Consider this and in our time
As the hawk sees it or the hel- meted airman…
or
Hearing of harvests rotting in the valleys,
Seeing at end of street the barren mountains…
or
Look there! The sunk road winding
To the fortified farm.
Listen! The cock’s alarm
In the strange valley.
or
About suffering they were never wrong,
The Old Masters: how well they understood
It’s human position…
or
As I walked out one evening, Walking down Bristol Street,
The crowds upon the pavement Were fields of harvest wheat.
And there are many more.
The argument will always be resumed around the merits of late versus young Auden. In my generation one cannot lose the memories of the new lyrics and the new satire of these early years, of the loosening of the heavy prophetic burden of Yeats and Eliot. Auden was the glory of our times, defiant and unusual, and not as tidy then as he later wished to be. A tousled presence, unpredictable, self-contained, and, even in his more conservative moods, free and lonely in his thinking, superb in his command of meter and of the resources of language. In these times there is no equal glory in the language.

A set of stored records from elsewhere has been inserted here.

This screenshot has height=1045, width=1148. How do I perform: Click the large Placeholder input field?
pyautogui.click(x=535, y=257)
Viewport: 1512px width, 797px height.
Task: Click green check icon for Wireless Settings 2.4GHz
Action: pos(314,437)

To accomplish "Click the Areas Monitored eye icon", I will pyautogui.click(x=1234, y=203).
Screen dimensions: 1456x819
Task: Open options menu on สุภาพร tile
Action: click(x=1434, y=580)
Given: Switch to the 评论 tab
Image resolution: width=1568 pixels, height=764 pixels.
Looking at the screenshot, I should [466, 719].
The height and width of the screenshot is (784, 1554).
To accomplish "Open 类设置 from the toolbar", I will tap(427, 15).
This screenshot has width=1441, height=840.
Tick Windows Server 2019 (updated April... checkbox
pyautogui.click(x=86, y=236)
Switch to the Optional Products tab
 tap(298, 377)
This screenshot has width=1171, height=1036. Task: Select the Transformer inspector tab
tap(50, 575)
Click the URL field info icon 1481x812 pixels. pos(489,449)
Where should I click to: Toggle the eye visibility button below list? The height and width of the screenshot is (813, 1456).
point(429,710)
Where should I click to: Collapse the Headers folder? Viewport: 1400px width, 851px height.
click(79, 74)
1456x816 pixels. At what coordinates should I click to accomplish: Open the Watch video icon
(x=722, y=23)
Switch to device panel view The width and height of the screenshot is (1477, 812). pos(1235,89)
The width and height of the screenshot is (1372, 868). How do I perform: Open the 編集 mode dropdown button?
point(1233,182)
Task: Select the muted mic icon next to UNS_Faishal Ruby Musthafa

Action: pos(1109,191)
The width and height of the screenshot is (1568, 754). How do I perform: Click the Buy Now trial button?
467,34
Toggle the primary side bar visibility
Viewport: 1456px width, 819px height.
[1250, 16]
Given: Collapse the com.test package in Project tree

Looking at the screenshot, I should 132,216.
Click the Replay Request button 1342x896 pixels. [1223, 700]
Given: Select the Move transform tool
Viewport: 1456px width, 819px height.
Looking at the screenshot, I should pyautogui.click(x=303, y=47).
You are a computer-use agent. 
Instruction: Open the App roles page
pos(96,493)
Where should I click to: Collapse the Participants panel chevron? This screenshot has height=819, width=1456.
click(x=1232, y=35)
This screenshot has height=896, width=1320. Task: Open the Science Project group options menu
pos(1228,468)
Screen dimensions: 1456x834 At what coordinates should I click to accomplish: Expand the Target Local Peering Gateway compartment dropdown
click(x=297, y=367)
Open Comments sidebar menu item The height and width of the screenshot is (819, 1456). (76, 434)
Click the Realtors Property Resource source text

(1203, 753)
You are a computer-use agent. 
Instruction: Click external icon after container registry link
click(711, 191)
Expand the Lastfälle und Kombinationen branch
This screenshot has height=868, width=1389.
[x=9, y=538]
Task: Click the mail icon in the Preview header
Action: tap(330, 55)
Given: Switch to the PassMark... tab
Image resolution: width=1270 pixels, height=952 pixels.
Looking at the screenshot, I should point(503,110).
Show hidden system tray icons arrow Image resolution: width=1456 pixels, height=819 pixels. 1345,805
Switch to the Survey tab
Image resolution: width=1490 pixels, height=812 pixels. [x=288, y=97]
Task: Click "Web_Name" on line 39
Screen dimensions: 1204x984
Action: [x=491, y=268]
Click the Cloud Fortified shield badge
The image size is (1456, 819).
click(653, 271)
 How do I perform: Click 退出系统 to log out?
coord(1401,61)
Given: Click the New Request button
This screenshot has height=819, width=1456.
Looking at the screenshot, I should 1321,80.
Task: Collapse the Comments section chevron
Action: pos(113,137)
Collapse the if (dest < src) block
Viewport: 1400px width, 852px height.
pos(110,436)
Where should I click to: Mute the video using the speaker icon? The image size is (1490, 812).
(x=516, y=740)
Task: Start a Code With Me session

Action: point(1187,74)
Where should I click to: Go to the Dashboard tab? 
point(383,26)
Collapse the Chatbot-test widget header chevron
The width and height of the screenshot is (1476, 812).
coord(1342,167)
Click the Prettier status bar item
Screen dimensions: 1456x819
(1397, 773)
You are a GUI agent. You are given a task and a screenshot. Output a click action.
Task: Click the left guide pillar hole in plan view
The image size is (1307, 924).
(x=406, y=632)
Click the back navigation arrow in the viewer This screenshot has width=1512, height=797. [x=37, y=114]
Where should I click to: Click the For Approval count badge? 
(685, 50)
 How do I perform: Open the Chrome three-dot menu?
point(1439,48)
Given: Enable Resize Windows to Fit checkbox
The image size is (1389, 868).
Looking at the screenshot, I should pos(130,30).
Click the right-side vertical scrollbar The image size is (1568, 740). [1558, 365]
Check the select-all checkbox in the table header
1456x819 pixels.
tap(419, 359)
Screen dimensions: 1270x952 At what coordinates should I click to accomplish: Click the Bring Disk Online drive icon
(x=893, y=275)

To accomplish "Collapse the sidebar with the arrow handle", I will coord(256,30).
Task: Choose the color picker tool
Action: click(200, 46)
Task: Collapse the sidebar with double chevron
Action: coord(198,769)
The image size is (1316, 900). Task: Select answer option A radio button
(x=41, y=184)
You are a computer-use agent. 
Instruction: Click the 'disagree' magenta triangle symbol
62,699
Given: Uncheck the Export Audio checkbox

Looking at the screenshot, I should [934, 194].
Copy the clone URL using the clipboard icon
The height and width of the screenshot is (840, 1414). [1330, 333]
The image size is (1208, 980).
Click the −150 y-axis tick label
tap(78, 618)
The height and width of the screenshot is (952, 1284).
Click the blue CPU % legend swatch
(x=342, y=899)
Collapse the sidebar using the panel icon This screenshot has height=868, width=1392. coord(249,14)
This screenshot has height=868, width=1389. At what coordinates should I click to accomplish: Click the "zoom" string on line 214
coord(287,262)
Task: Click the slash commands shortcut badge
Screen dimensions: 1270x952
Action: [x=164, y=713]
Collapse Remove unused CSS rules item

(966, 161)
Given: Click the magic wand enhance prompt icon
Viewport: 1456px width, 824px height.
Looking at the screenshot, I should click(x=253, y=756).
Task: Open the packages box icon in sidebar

Apart from the critical survey of Auden’s thought, there is in this book much useful detail on revisions and new versions and editions. There is a most interesting account of an evening of religious experience, or quasi-religious experience, which captivated Auden when he was still a schoolmaster. Professor Mendelson is evidently the master of his subject and any reader will feel that he is in safe hands. His justified certainty and assurance inspire awe.